User Tools

Site Tools


Why may Linux driver developers hate distros like CentOS?

A recent incident from my life.

Deal with CentOS 7.5. Base kernel for it - 3.10.0. Keep it in mind.

CenOS kernel 3.10.0-862 contains back ported ALSA stack from newer kernels. New stack discards snd_card_create call and replace it with snd_card_new that mostly same, but put additional argument to the front of parameters:

int snd_card_create(                       int idx, const char *xid, struct module *module, int extra_size, struct snd_card **card_ret)
vs
int snd_card_new   (struct device *parent, int idx, const char *xid, struct module *module, int extra_size, struct snd_card **card_ret);

(arguments aligned by me)

But, a lot of internal drivers still refer to the old snd_card_create and CentOS maintainers adds next hack:

static inline int __deprecated
snd_card_create(int idx, const char *id, struct module *module, int extra_size,
        struct snd_card **ret)
{
    return snd_card_new(NULL, idx, id, module, extra_size, ret);
}

that just wrap snd_card_new and pass NULL as a first argument.
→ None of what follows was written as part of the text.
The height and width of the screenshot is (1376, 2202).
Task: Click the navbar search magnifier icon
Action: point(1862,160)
But it is wrong. Because snd_card_new contains next line:

int snd_card_new(struct device *parent, int idx, const char *xid,
		    struct module *module, int extra_size,
		    struct snd_card **card_ret)
{
...
	card->dev = parent; // [1]
...
	snprintf(card->irq_descr, sizeof(card->irq_descr), "%s:%s",
		 dev_driver_string(card->dev), dev_name(&card->card_dev));
...
}

nothing wrong for a first look. But… I see next call:

dev_driver_string(card->dev)

Look to the [1], card→dev just a NULL. Refer to the dev_driver_string, it is simple function:

const char *dev_driver_string(const struct device *dev)
{
        struct device_driver *drv;
 
        /* dev->driver can change to NULL underneath us because of unbinding,
         * so be careful about accessing it.  dev->bus and dev->class should
         * never change once they are set, so they don't need special care.
         */
        drv = ACCESS_ONCE(dev->driver);
        return drv ? drv->name :
                        (dev->bus ? dev->bus->name :
                        (dev->class ? dev->class->name : ""));
}

Note, dev here is NULL. And in all lines of this function NULL is dereferencing!
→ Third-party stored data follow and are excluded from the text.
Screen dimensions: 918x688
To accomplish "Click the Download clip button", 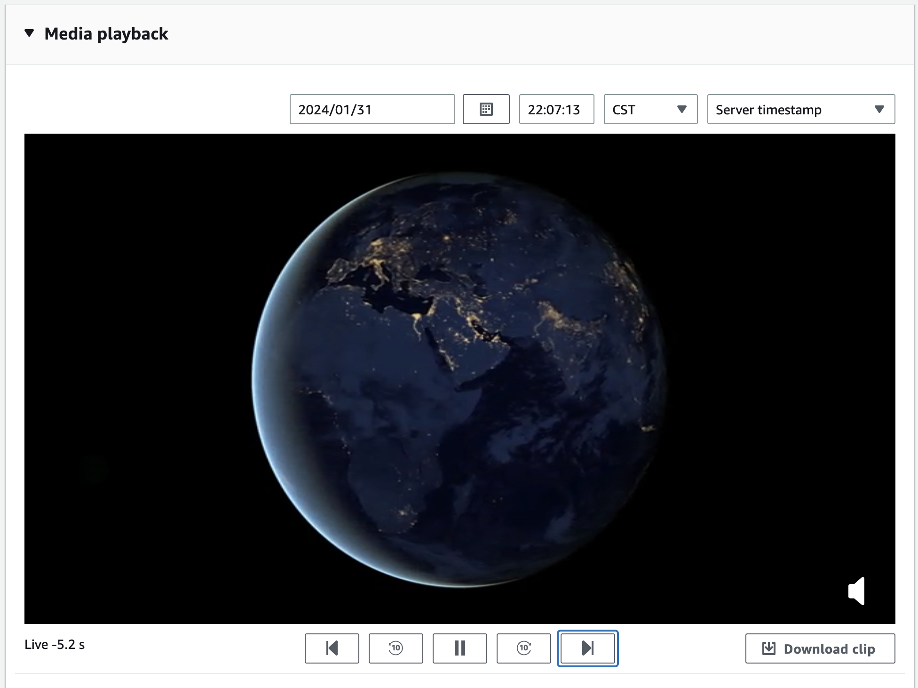I will pos(820,649).
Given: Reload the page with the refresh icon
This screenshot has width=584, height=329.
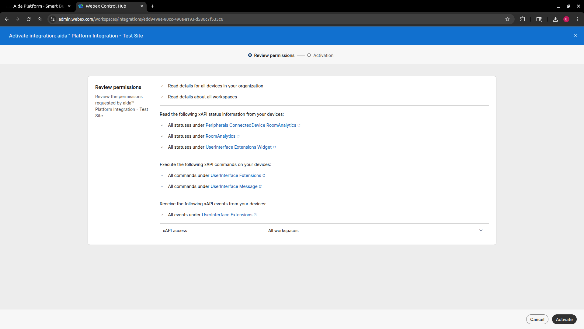Looking at the screenshot, I should pos(29,19).
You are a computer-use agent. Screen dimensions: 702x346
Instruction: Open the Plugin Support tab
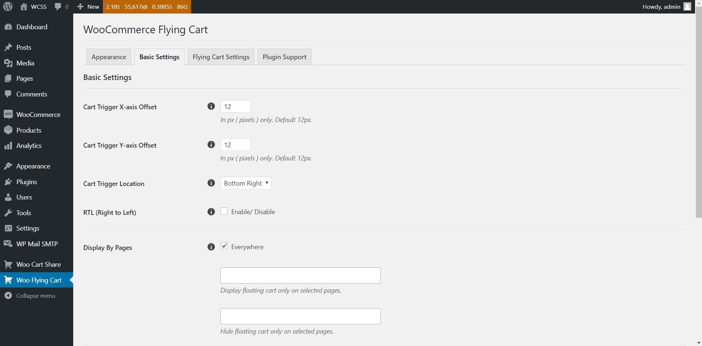(x=284, y=57)
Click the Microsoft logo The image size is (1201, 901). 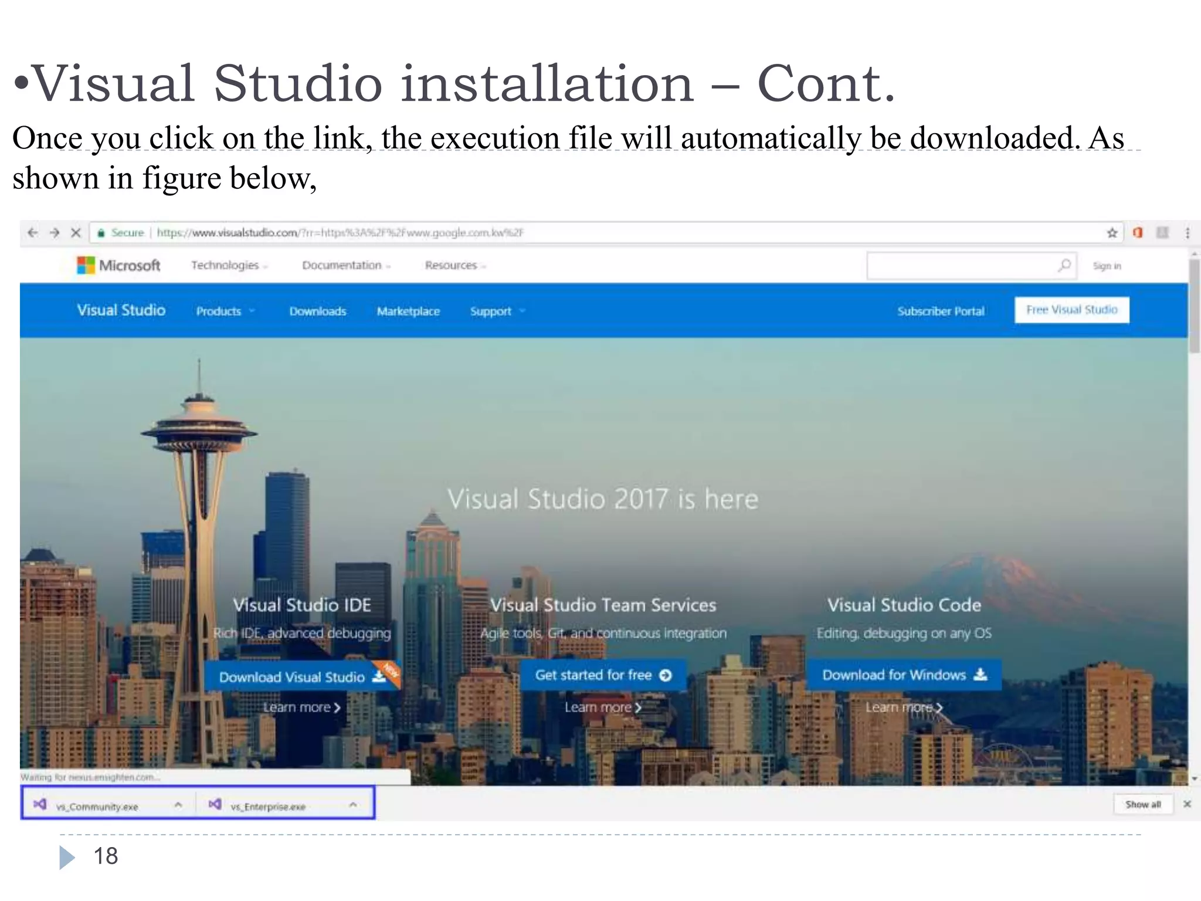(x=118, y=265)
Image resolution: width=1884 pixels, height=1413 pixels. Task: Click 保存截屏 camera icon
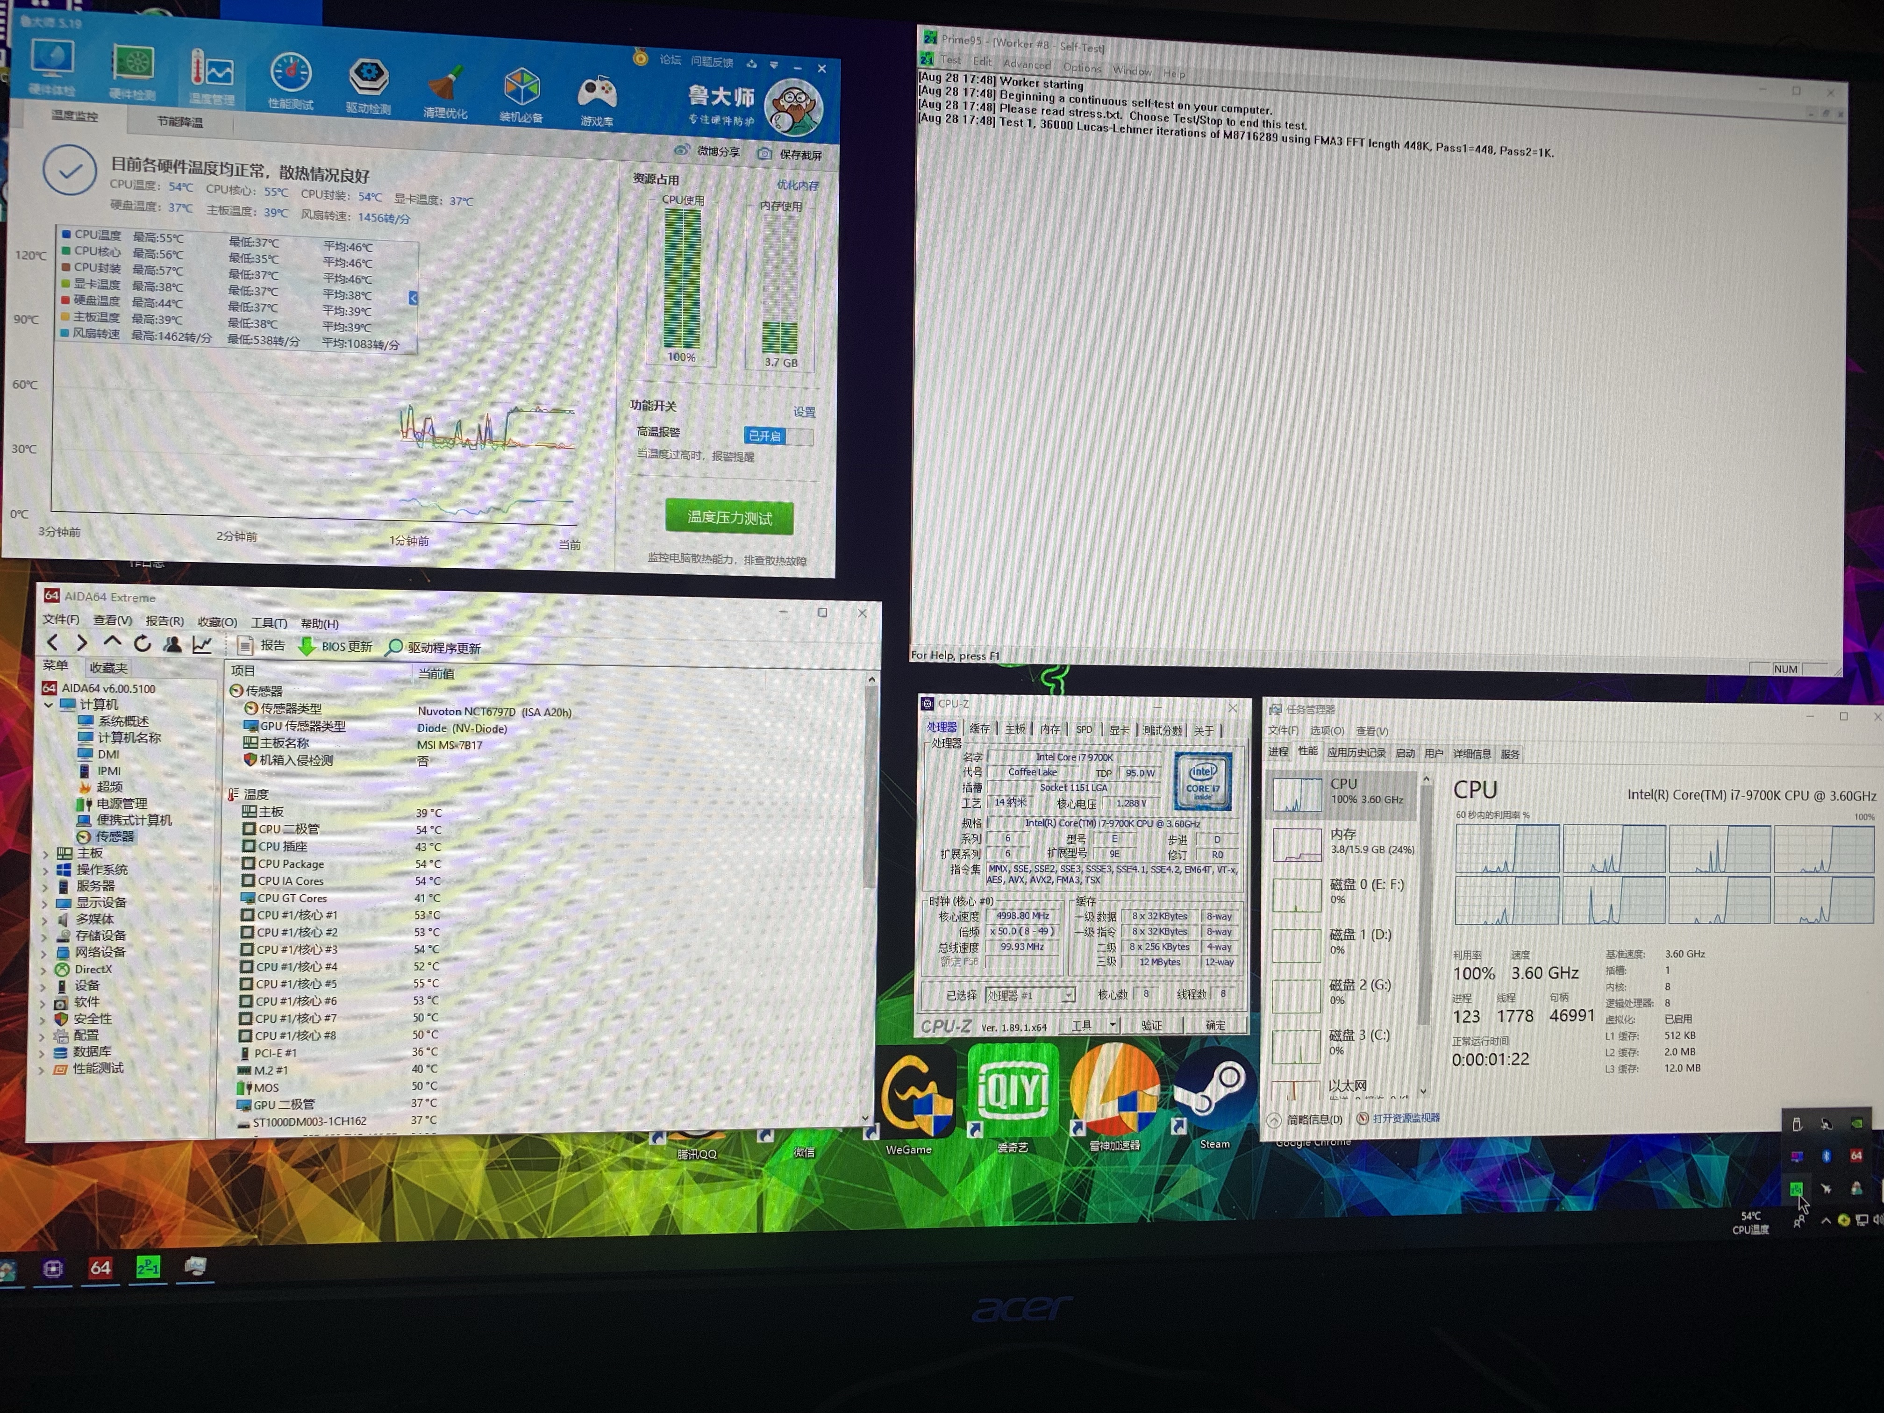point(765,154)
Now look into our driver. We use old ALSA API for kernels less than 3.15.0 and new one for any newest. Base kernel version for CentOS is 3.10. So, we select old API call. And when our driver is loaded, kernel moves to the Panic.

So, we should do additional check like:

#ifdef RHEL_RELEASE_CODE
#  define HAVE_SND_CARD_NEW (RHEL_RELEASE_CODE >= RHEL_RELEASE_VERSION(7,5))
#else
#  define HAVE_SND_CARD_NEW (LINUX_VERSION_CODE >= KERNEL_VERSION(3,15,0))
#endif
 
#if HAVE_SND_CARD_NEW
    // use new API here
#else
    // use old API here
#endif

Same ugly things also doing by OpenSUSE maintainers. But in additional, thay does not provide way to self-detection similar to RHEL_RELEASE_CODE. At all.